Foreign portfolio investors (FPIs) have pumped in nearly $10 billion (Rs 65,400 crore) in the primary share market, highest in seven years.
However, it’s a different story in the secondary market, with FPIs offloading stocks worth $3.4 billion. In effect, their total net inflow of $6 billion (Rs 39,200 crore) this year is largely a result of their investment in the primary market.
The primary market has seen its highest issuance ever, at $20 billion till October, shows data from Edelweiss Alternative Research.
Also, since the beginning of calendar year 2015, FPIs have sold $7.73 billion in the secondary market and deployed $19.9 billion via the primary market. “The provisional secondary market flow numbers have overshadowed the deployment done by FPIs in the Indian equity market. The emphasis on FPIs’ continuously selling is, in our view, a case of making a mountain out of a molehill,” goes a note from Edelweiss.
The BSE IPO (initial public offering of equity) index has jumped about 40 per cent this year, higher than the 24 per cent gain by the benchmark 30-share Sensex.
The recent HDFC Standard Life issue saw participation from a little more than two dozen foreign funds. These included Fidelity, First State, Kuwait Investment Authority, the Government of Singapore and Abu Dhabi Investment Authority.
New funds, such as those of the University of California, Carnegie Fund and Sanford C Bernstein Fund, have also put money in recent IPOs.
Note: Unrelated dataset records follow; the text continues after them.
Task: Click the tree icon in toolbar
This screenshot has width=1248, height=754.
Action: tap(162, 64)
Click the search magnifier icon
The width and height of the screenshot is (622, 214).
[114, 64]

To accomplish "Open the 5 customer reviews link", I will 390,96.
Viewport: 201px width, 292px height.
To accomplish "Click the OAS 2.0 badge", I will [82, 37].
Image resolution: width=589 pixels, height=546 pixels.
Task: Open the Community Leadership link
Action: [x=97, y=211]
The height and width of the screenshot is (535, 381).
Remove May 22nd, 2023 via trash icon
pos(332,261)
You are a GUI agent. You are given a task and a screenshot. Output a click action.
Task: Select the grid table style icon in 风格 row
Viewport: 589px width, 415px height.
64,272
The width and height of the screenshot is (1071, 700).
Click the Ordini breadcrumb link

Fund raising through the primary market has amounted to Rs 1.5 lakh crore this calendar year, with Rs 65,000 crore being raised through IPOs and about Rs 48,000 crore raised through Qualified Institutional Placement, data from Prime Database as on November 14 shows.
Interestingly, domestic institutional investors (DIIs), excluding mutual funds (MFs), have also offloaded shares this year, a net $3.5 billion. DIIs include insurers, one of the largest drivers of Indian stocks beside foreign institutional players. In the past, government-owned Life Insurance Corporation, the country's largest insurer, has helped prop the market against steep falls.
MFs, on the other hand, have invested about $15 billion in the secondary market this year. This compares with $7 billion and $11 billion of investment in 2016 and 2015. With the equity corpus in excess of Rs 7 lakh crore, MFs are increasingly dictating the market direction. They put in about Rs 1.5 lakh crore in the past two years, more than twice the Rs 66,000 crore put in by FPIs, historically the dominant price setters.
According to a Morgan Stanley report, institutional ownership stood at 40.7 per cent at the end of June 2017, the highest level to date. Promoter holding was 45.6 per cent, lowest since March 2001.